Cassiano Antico

O pequeno gigante argentino que tabelou com Deus


Foto: Markus Spiske/Pexels/Creative Commons

 
Não sou pessimista, eu amo este mundo horrível
-- Emil Cioran

Assim que soube da morte de Maradona, chorei como uma criança. Não pude me conter. 

Quando estive em Nápoles, há alguns anos, diverti-me ao ver a imagem de Dom Diego ao lado das imagens de santos como Padre Pio, Santo Antônio ou do próprio Papa. O cara conseguiu.

Ninguém sabia em que prateleira colocar, ou enquadrar, o argentino do bairro pobre de Lanús. Um homem capaz de chorar diante de uma câmera e admitir todos os seus pecados publicamente, ou de dizer verdades que escondemos de nós mesmos e do mundo, ou de peitar os mafiosos da Fifa, dos Comitês.

Quando pergunto para minha filha o motivo de alguma brincadeira, ela responde: "Porque sim, papai".  Assim viveu Maradona: ousando, brincando até com o fogo, inventado o fogo.

Diego tinha linha direta com o Barba. "E por que não?" Que é o mesmo que porque sim. Sim! Quem vai julgá-lo? Ele trouxe tanta alegria para o nosso mundo miserável e hipócrita.
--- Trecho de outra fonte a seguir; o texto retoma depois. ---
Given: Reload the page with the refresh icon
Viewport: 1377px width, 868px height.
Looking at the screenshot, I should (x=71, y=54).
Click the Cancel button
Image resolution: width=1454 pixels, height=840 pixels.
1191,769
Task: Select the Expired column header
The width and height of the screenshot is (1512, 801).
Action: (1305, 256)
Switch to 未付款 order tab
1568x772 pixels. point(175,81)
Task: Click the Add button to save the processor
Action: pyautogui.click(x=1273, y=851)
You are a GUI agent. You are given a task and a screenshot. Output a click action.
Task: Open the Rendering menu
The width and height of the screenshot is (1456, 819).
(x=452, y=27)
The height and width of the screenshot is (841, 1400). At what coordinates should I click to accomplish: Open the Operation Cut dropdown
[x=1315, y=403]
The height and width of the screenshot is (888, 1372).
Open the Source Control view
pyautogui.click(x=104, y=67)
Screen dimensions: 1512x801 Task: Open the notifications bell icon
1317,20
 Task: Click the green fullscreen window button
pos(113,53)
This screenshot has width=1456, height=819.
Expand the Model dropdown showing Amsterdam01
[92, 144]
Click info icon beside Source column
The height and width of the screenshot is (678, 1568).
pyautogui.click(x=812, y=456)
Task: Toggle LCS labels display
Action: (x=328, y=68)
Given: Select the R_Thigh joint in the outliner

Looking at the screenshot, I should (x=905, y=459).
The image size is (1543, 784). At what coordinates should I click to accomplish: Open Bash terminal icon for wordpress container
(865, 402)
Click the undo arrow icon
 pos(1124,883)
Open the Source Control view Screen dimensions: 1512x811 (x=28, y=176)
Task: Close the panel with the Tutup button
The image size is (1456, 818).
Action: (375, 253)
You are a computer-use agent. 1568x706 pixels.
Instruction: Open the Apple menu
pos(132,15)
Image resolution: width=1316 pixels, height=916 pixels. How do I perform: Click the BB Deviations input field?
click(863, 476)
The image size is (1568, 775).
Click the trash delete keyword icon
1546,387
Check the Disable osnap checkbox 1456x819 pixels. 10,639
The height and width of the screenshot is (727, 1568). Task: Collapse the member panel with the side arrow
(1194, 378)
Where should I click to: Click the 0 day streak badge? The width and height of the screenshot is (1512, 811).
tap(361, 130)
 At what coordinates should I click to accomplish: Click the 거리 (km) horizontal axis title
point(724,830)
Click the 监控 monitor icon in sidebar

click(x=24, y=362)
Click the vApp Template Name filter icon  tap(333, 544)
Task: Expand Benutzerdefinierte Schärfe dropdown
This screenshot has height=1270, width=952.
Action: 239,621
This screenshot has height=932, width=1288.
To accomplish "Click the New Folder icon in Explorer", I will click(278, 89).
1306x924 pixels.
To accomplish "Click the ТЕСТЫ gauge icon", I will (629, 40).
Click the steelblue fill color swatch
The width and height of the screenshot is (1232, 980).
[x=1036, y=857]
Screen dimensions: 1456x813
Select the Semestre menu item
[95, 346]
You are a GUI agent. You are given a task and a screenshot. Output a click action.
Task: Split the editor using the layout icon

Foi o coração que o matou. Não foi o cérebro.

Ele andava com dois relógios. Um em cada pulso. Mas só escutava e comparecia aos socos que sentia do lado esquerdo do peito; foi mais vivo que um Rolling Stones.

Que se façam os julgamentos: de Pilatos aos fariseus, das bocas sujas, das bocas mal lavadas, dos corações impuros, das velhas da Igreja.

Diego chacoalhou o nosso planeta com uma bola, bola que lhe obedecia como um cão adestrado obedece seu dono, como um escravo obedece seu senhor, como o pincel obedecia Van Gogh.

Para Henry Miller, ninguém avança pela vida em linha reta. Muitas vezes nem paramos nas estações indicadas. Certos indivíduos vivem num simples instante aquilo que um mortal comum levaria toda a sua vida para viver. Outros crescem como cogumelos, enquanto alguns ficam inelutavelmente para trás, atolados no caminho - parasitas.

Aquilo que, momento a momento, se passa na vida de um homem é para sempre insondável. É absolutamente impossível que alguém conte a história toda, por muito limitado que seja o fragmento da nossa vida que decidamos tratar. A vida é um mistério, é um milagre, a vida é desconcertante, incorrigível, a vida é a cara de bunda do jornalista ao ouvir de Jackson Pollock: "Prezado senhor, eu não pinto a natureza. Eu sou a natureza".

A vida é o filósofo Sócrates admitindo: "Só sei que nada sei"; e é Platão escrevendo em seu nome. Como escreveram em nome de Cristo. E matam em nome de Cristo e fazem dinheiro em nome de Deus.

O ser humano pode ser por eternidades e mais eternidades desprezível. E há quem ame tais seres desprezíveis - mesmo sabendo que serão mortos ou enganados ou humilhados ou difamados por eles das formas mais cruéis e covardes possíveis.

Amar é um ato revolucionário e de extrema coragem! Amar é para poucos. Como escreveu um tal Fernando Pessoa: "Quem ama nunca sabe o que ama; nem sabe por que ama, nem o que é amar”.